§ **What the task requires**: State the number of lines in these records that include the word "sidebar", and add nothing to it.

§ **Records shown**:
════
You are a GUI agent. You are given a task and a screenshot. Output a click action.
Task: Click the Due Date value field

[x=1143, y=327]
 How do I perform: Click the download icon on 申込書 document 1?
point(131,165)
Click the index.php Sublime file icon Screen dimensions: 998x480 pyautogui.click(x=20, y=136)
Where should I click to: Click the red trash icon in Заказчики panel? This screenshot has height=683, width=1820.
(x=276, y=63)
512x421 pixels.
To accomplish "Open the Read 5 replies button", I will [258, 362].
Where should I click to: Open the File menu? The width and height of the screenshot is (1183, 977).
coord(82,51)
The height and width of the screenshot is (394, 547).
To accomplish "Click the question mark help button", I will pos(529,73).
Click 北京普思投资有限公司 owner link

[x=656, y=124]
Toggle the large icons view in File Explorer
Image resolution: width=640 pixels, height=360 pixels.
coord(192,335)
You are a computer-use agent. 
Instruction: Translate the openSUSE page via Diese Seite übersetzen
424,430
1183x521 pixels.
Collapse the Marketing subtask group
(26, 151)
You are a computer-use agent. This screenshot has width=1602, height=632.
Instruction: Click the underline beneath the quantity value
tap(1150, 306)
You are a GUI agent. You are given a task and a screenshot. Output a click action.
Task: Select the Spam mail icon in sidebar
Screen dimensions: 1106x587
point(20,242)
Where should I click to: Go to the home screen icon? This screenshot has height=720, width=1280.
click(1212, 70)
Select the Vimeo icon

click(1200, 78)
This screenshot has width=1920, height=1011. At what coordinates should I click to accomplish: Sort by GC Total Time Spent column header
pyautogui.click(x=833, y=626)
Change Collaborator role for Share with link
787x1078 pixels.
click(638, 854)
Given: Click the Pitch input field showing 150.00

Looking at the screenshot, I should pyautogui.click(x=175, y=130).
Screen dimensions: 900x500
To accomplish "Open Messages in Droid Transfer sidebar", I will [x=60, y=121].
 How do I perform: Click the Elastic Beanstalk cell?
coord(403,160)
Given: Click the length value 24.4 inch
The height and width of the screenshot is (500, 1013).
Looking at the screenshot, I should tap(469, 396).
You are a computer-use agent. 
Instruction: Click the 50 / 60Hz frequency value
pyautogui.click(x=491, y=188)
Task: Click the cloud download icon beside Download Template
════
§ **Solved problem**: 2